TASK TO COMPLETE >> Extend the passage on using personality traits to predict behavior, picking up after its last sentence.

PASSAGE PROVIDED >>
========================
- Discuss how personality traits can influence or predict behavior
As we discussed in the last section, personality traits do not fall under a one-size-fits-all category. Every individual has their own unique personality that helps to form their outlook on life and shapes their interactions with others. Imagine being able to take an individual’s personality fingerprint and predict how they would act in any given scenario. While seeing into the future is impossible, using personality traits to predict an individual’s behavior is on the spectrum of possibilities.
Personalities have been studied and discussed dating back to Ancient Greece and Roman times. Research has been conducted for years and years to try to determine how to properly predict behavior using an individual’s personality traits. However, in the 1970s, after years of research and testing, psychologists Daryl Bem and Walter Mischel had limited success in making consistently successful predictions. Their frustrations led them to believe that situational factors and stressors were more responsible for decisions than an individual’s personality.
So which is it? Is it personality or the situation that plays a leading role in influencing a person’s behavior? The short answer is both. Many people expect a clear-cut answer to the question. However, that is an impossible task when it comes to predicting behavior. It is important to take into account the individual’s personality in addition to the situation they find themselves in. The next section will discuss how situations can influence behavior, but for the purpose of this section, let’s explore the benefits and limitations of using personality to predict behavior.
========================
LISTING >>
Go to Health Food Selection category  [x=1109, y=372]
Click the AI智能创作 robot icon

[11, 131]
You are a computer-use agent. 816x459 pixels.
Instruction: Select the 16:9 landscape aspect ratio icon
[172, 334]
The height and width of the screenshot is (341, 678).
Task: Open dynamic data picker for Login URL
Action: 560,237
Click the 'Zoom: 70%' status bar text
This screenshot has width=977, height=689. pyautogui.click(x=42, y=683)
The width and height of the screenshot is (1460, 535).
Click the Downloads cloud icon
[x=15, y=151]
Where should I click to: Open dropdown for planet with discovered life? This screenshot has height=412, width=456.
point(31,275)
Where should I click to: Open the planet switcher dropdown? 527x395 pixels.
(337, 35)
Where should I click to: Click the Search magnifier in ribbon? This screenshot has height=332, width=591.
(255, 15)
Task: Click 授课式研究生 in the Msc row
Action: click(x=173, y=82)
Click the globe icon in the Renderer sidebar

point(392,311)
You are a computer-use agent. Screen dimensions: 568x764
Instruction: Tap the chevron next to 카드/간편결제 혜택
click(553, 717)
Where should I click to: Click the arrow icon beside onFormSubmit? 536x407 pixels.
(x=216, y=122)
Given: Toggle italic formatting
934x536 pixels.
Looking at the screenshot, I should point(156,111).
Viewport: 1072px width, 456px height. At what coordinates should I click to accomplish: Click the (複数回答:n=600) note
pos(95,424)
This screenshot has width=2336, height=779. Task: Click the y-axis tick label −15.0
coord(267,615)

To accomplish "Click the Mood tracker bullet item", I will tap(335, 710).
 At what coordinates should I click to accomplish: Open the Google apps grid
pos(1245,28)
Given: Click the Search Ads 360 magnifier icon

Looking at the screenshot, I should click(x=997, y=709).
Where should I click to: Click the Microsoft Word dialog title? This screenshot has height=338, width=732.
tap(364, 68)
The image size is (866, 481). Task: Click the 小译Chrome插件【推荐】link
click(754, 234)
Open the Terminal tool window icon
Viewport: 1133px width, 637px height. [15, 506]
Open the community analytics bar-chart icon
========================
EXERCISE RESPONSE >>
Personality traits are all on a spectrum. The more extreme an individual is on the spectrum, the easier it is to predict their behavior. Since many personality tests focus on broad traits (OCEAN for example), there is a wide range for interpretation. Let’s look at introverts versus extraverts as an example. Everyone falls somewhere on the introvert vs. extravert scale. Even if you are more of an extravert than an introvert you may still not be considered a very outgoing person. Depending on the group of individuals you find yourself with may also change others’ perception of you. For example, if you are surrounded by extremely extraverted people, you may appear to be introverted, even though you consider yourself an extravert. Similar to weight or height, everyone has a measurement unique to them but it may appear to be higher or lower when compared to that of others. According to McAndrew,
Research has shown that the more to one of the extremes a person falls on a trait, the more consistently the trait will be a factor in his or her behavior.
It is also important to take into consideration that observing personality traits in multiple scenarios can be more accurate in predicting behavior. Trying to make a prediction based on a single interaction does not paint a completely accurate picture of an individual. Being able to observe the varying degrees of an individual’s personality can help to better understand a person and determine the best way to maximize their strengths and support their weaknesses.
So how is predicting behavior helpful in the workplace? Using personality traits to form workgroups and teams can be extremely beneficial in the long run. As we discussed in previous modules, diversity is important to success. At the same time, pairing together like-minded individuals can help to promote efficiency and collaboration. Using personality traits and tests to form teams can help to bring together a beautifully balanced group. It is important to keep in mind; however, that observing an individual’s personality multiple times may provide additional insight into how they operate. It is extremely important to utilize new found information and observations to rearrange team dynamics.
Personality traits alone cannot successfully predict behavior. Situations also play an important role in determining how an individual will act. Let’s move onto the next section to better evaluate and understand the role situations play in determining behavior and influencing personality.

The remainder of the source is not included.